One of Nadal’s big strengths used to be that his body language rarely betrayed his anxiety — whatever the state of the match. Even when he blew a two-set lead against Federer in the 2008 Wimbledon Final I can’t remember him looking as rattled as he did today. You felt that if the fourth set went to a tiebreak, a huge first-round upset was on the cards. (Bear in mind that Nadal’s loss to the charmless Swedish hitman Robin Soderling in 2009 remains his only blemish in this tournament.)
Well, he pulled himself together and won the fourth set pretty convincingly by 6-2. Though Isner served first in the final set, Nadal was now finding the mark with his passing shots and he broke serve in the third game with some vintage service returns.
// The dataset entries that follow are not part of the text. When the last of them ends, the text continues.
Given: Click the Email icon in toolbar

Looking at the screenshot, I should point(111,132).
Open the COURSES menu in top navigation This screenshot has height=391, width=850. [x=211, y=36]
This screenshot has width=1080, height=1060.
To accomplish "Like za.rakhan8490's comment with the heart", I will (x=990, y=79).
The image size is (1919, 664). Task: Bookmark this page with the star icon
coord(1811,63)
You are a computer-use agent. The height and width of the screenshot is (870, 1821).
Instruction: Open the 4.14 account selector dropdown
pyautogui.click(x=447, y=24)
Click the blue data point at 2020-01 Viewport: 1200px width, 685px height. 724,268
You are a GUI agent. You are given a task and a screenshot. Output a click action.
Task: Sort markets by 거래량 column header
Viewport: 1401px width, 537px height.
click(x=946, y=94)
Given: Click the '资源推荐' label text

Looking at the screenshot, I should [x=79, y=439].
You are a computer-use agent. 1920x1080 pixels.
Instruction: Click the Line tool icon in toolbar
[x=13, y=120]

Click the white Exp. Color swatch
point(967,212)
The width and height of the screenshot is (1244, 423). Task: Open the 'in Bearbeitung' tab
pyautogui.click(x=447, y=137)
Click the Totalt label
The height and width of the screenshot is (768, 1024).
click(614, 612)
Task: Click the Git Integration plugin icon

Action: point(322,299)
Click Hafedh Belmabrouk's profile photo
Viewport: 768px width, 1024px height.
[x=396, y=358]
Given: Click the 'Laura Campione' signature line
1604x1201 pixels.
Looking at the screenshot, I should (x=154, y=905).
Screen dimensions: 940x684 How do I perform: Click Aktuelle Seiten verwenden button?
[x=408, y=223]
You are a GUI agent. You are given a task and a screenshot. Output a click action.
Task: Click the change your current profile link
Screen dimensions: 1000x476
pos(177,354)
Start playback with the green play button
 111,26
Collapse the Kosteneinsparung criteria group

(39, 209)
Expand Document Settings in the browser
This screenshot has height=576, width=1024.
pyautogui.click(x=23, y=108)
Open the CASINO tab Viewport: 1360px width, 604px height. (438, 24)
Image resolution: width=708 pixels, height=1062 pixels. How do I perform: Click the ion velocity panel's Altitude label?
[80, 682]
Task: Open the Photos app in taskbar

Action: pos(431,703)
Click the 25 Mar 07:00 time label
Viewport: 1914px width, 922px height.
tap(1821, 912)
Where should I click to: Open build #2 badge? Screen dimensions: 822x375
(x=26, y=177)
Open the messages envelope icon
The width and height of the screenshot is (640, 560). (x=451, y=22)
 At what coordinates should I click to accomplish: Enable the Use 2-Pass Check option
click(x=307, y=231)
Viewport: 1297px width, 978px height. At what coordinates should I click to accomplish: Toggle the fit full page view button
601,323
Though we continued to hear a lot about Isner’s gigantic “wingspan”, his stranglehold on the match was over. A relieved Nadal celebrated his 6-4, 6-7, 6-7, 6-2, 6-4 win with almost as much gusto as his nine Grand Slam wins.
Roger Federer is nothing short of a sporting deity in these parts. I suspect that if you cut a French tennis fan in half you’d find the initials “RF” running all the way through. An early Rafa exit would have made them happy, but it’s Andy Murray who really would have benefitted. He won easily today against the unfortunately named local boy, Eric Prodon and will be hoping that Nadal’s frailties persist into the second week. My money’s on the man John McEnroe insists on calling “JOKEvic” winning his first French Open.